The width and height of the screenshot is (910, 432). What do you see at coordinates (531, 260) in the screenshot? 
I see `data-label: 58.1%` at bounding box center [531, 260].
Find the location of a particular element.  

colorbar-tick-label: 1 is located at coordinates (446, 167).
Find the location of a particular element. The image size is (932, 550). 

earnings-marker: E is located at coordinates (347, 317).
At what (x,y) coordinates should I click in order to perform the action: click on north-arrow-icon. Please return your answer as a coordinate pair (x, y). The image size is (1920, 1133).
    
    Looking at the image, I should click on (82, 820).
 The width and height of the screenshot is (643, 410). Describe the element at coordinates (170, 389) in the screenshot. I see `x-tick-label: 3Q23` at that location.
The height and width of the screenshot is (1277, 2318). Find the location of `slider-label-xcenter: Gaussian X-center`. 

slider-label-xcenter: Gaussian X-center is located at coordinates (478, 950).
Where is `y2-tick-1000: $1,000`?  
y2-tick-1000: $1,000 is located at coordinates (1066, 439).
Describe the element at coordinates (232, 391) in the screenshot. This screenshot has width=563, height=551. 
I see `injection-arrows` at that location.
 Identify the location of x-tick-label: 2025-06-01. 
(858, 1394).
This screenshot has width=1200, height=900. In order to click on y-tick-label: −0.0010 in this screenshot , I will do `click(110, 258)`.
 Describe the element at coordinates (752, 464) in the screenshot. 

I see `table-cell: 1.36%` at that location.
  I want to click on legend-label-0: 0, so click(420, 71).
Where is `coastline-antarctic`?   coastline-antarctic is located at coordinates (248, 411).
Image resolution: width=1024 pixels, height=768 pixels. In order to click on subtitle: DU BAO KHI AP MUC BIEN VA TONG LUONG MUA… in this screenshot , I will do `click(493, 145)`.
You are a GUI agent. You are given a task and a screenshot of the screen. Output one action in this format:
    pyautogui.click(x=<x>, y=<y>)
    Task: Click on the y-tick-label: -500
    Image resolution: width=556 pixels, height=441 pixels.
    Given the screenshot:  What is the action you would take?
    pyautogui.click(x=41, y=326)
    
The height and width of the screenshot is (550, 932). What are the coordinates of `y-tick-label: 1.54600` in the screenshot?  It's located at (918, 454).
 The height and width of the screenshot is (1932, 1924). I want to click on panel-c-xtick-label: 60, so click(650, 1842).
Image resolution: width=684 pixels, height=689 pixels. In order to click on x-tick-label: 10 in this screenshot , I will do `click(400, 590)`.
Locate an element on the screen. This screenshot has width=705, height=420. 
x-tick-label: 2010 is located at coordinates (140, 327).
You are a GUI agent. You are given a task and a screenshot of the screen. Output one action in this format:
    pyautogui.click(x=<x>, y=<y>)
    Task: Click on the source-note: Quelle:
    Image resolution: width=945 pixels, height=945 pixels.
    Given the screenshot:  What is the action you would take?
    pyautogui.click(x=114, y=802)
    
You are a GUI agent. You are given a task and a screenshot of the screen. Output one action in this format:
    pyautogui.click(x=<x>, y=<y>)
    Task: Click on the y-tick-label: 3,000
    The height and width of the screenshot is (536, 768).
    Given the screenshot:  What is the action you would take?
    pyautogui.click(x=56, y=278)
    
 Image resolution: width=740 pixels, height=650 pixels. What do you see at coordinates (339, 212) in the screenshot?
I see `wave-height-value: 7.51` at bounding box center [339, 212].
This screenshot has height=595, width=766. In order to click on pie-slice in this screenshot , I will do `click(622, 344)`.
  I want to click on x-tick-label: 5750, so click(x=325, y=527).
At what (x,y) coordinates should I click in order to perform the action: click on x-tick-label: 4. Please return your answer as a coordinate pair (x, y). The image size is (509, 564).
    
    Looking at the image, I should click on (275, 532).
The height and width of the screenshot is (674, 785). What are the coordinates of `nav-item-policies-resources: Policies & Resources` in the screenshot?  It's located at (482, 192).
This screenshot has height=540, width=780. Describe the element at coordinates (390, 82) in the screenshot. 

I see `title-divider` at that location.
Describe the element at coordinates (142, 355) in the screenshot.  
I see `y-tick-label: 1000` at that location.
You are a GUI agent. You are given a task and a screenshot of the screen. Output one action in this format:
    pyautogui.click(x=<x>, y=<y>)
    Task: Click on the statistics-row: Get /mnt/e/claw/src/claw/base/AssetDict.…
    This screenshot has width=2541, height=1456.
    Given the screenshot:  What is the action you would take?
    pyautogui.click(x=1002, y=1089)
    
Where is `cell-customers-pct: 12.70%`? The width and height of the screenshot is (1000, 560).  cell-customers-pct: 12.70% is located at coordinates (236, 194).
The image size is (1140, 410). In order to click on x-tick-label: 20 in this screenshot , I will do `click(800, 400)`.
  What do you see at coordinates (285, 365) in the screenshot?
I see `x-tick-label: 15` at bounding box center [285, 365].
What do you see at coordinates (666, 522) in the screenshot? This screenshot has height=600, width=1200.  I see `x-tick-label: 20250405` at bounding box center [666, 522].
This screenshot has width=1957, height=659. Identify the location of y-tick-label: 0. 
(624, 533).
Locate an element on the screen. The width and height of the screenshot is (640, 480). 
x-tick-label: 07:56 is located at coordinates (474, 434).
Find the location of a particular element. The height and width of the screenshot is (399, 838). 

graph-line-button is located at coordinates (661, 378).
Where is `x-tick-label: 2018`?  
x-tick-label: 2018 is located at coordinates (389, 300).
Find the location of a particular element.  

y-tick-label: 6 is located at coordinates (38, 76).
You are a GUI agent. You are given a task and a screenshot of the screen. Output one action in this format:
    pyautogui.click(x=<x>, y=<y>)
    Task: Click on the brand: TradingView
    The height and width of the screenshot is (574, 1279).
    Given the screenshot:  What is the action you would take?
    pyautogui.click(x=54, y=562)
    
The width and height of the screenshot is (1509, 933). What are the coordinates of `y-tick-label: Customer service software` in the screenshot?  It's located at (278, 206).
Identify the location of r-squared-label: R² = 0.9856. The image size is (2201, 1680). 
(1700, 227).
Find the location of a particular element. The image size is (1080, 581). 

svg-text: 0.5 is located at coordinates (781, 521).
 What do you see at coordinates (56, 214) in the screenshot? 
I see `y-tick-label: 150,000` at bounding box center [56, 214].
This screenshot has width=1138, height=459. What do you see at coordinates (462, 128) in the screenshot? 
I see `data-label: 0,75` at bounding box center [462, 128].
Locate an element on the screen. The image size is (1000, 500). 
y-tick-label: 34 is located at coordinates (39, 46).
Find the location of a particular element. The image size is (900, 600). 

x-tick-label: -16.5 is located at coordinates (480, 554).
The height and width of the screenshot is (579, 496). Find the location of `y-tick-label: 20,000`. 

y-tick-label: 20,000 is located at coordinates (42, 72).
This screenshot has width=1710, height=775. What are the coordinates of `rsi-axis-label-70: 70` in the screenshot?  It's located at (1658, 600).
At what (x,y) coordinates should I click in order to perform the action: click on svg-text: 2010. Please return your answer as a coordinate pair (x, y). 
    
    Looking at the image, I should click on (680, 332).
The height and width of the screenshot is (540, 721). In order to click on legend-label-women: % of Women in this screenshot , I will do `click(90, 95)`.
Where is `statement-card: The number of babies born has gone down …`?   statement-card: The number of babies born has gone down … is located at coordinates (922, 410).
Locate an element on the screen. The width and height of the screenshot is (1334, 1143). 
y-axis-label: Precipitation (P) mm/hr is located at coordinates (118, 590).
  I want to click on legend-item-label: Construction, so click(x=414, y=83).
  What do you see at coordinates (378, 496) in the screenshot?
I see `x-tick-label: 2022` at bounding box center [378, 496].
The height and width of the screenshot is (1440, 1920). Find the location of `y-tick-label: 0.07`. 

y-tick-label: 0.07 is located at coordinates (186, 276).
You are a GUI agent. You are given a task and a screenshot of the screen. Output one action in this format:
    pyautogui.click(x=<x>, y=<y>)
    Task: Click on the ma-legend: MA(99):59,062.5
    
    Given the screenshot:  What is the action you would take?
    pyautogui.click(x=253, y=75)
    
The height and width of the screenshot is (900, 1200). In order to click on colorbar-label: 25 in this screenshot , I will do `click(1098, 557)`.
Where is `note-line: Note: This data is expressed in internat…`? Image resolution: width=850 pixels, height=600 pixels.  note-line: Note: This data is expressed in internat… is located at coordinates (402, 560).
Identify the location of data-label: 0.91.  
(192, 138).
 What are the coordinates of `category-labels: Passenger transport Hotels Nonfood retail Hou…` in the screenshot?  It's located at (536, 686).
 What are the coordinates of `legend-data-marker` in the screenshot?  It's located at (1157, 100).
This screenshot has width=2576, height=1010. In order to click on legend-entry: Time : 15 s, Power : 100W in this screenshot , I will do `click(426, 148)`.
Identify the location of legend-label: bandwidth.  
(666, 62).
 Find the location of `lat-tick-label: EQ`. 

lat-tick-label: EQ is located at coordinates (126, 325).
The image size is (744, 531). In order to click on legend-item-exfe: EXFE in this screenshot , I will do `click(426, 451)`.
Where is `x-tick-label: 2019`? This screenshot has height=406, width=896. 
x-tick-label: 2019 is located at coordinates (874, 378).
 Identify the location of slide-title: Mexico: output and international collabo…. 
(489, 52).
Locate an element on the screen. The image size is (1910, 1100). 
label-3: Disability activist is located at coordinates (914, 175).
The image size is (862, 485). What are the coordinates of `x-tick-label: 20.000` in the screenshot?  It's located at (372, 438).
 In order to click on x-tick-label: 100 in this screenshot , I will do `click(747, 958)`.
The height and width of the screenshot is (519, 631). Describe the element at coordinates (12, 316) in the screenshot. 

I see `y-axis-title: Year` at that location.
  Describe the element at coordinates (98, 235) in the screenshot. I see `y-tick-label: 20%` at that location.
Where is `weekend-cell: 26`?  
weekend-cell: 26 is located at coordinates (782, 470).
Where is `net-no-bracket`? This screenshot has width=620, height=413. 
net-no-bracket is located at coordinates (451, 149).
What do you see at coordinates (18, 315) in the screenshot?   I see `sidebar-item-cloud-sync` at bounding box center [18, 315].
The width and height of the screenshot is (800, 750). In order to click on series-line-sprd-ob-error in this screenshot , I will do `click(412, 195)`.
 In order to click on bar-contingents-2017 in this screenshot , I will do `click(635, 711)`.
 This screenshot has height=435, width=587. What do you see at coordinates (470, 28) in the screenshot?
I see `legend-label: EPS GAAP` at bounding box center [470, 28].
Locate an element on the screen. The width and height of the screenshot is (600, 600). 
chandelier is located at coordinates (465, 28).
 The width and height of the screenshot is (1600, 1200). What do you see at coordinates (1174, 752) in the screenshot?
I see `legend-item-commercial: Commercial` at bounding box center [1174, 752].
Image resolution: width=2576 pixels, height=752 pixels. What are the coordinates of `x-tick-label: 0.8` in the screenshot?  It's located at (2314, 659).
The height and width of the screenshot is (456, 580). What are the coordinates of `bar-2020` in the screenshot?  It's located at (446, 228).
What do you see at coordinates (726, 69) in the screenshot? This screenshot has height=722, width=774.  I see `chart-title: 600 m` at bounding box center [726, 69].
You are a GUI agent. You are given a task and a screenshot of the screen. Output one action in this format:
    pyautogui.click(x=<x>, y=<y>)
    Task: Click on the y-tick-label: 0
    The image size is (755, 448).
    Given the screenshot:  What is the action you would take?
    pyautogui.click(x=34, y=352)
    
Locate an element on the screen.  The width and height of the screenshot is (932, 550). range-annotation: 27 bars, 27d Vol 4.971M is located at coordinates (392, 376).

**WORK TO BE COMPLETED:** Copy everything from the start of the rows down to the line containing "pyautogui.click(x=41, y=326)", substituting "Locate a specific element" for "Find the location of a particular element" and leaving everything else unchanged.

**RESULT BELOW:**
The width and height of the screenshot is (910, 432). What do you see at coordinates (531, 260) in the screenshot? 
I see `data-label: 58.1%` at bounding box center [531, 260].
Locate a specific element.  

colorbar-tick-label: 1 is located at coordinates (446, 167).
Locate a specific element. The image size is (932, 550). 

earnings-marker: E is located at coordinates (347, 317).
At what (x,y) coordinates should I click in order to perform the action: click on north-arrow-icon. Please return your answer as a coordinate pair (x, y). The image size is (1920, 1133).
    
    Looking at the image, I should click on (82, 820).
 The width and height of the screenshot is (643, 410). Describe the element at coordinates (170, 389) in the screenshot. I see `x-tick-label: 3Q23` at that location.
The height and width of the screenshot is (1277, 2318). Find the location of `slider-label-xcenter: Gaussian X-center`. 

slider-label-xcenter: Gaussian X-center is located at coordinates (478, 950).
Where is `y2-tick-1000: $1,000`?  
y2-tick-1000: $1,000 is located at coordinates (1066, 439).
Describe the element at coordinates (232, 391) in the screenshot. This screenshot has width=563, height=551. 
I see `injection-arrows` at that location.
 Identify the location of x-tick-label: 2025-06-01. 
(858, 1394).
This screenshot has width=1200, height=900. In order to click on y-tick-label: −0.0010 in this screenshot , I will do `click(110, 258)`.
 Describe the element at coordinates (752, 464) in the screenshot. 

I see `table-cell: 1.36%` at that location.
  I want to click on legend-label-0: 0, so click(420, 71).
Where is `coastline-antarctic`?   coastline-antarctic is located at coordinates (248, 411).
Image resolution: width=1024 pixels, height=768 pixels. In order to click on subtitle: DU BAO KHI AP MUC BIEN VA TONG LUONG MUA… in this screenshot , I will do `click(493, 145)`.
You are a GUI agent. You are given a task and a screenshot of the screen. Output one action in this format:
    pyautogui.click(x=<x>, y=<y>)
    Task: Click on the y-tick-label: -500
    Image resolution: width=556 pixels, height=441 pixels.
    Given the screenshot:  What is the action you would take?
    pyautogui.click(x=41, y=326)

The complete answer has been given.